My throat felt like gravel. Not metaphorical gravel, either. Real, sharp sediment choking the words back down into my gut like prisoners in solitary. And still, neither of them moved. The light has gone blue now, that sickly hour between dusk and night when everything looks like it’s been dunked underwater. The pills continued to glow on the sill. Six of them. Maybe seven. Small, circular promises. I thought of mama’s rosary beads.
He cleared his throat, a sound like a blade scraping tile. She didn’t blink. Her eyes gleamed in the dark, not with tears but with something colder, inventory.
"Well?" he said.
My hand twitched toward the window. Not toward the pills. Toward the latch. On shaky legs I rose. The window had not been opened for years it seemed, the hinge was so rusted it looked as if the frame was made of copper. In my head I grunted as I shimmied the window open. In my head I threw them both out. I grabbed my twin, light as a bird, she has hollow bones, but marrow of anger, and gave her to gravity. As she fell from the window, I knew she wouldn't even scream. He would be much more difficult. His shoulders are much too wide to fit through the window, his weight much too heavy for me to tolerate. I gave up on the plan.
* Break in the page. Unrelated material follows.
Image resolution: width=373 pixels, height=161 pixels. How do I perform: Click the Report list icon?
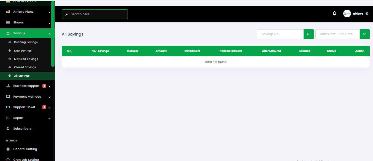click(x=8, y=118)
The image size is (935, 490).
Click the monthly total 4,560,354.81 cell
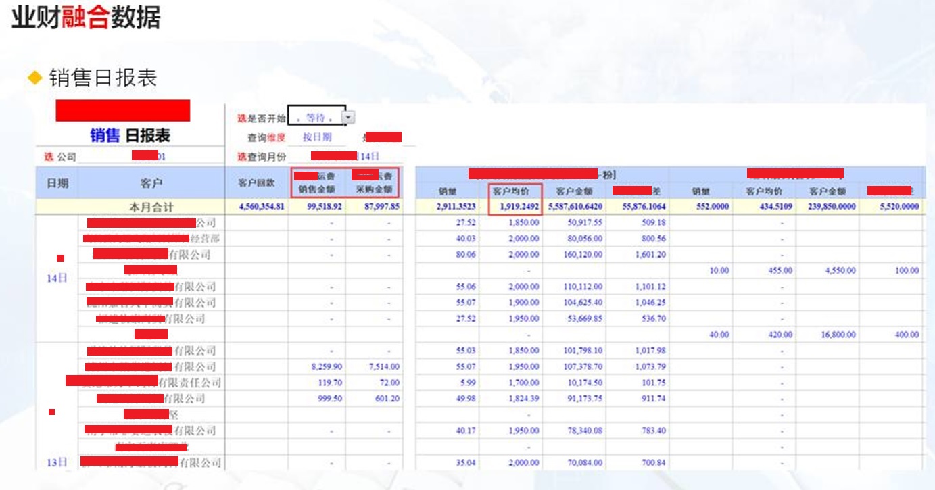pos(256,207)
I turned back to look at them, still sitting cross legged on the floor.
I placed the bottle in her open palm like we used to pass dead fireflies in the dark, careful, reverent, pretending we hadn’t crushed them ourselves, her fingers curled around it without looking down, and for a second it felt like a game again, like we were seven carving gravestones from popsicle sticks while daddy howled scripture in the kitchen.
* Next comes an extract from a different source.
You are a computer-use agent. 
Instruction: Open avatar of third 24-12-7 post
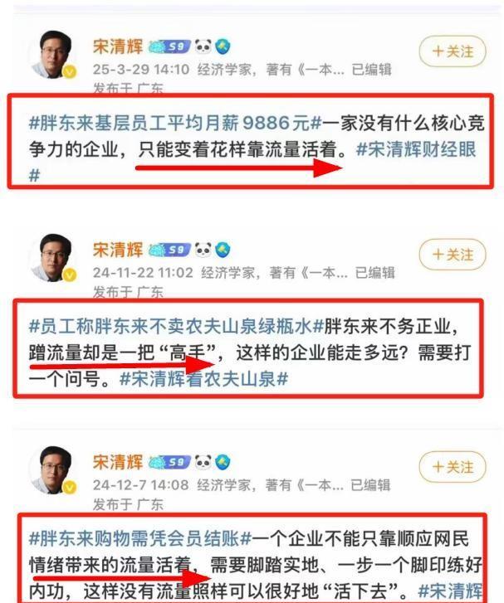[x=54, y=470]
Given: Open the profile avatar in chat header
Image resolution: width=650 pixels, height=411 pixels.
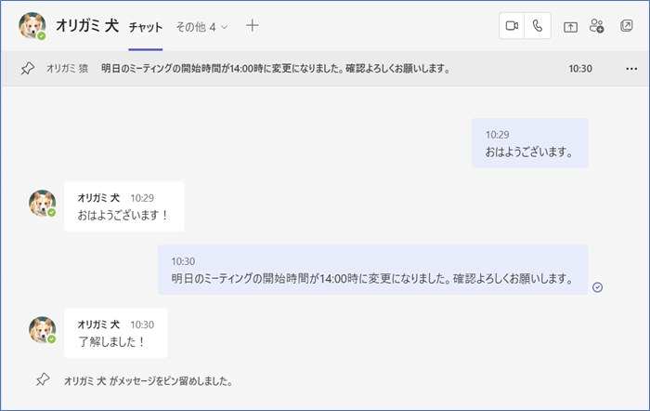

He didn’t die all at once- no, it came in pieces, like plaster peeling from a ceiling, slow and humiliating; first his hands, twitching like fish on the deck, those same hands that once held a shotgun to mama’s ribs and fed us canned peaches in July, now useless, clawing at the wallpaper like he thought the house might forgive him; his mouth went next, foaming faintly, lips twitching with half-formed curses, teeth stained from decades of whiskey and rotgut coffee, now chattering like wind-blown shutters; he tried to stand, chest heaving like an old bellows, but his knees buckled with a sickening crack, and he hit the floor hard, eyes wide, wild, looking at me- through me- with a betrayal so vast it almost looked like grief; his face turned a color I’d never seen on a person before, somewhere between bruised plum and drowning sky, and still he kept gasping, as if breath were a thing you could steal back with enough desperation; the piss came last, hot and slow, a shameful puddle spreading beneath him, and that’s when she knelt beside him- not to comfort, but to watch, eyes glowing like stained glass in the gloom, and whispered, “say hi to the dog.”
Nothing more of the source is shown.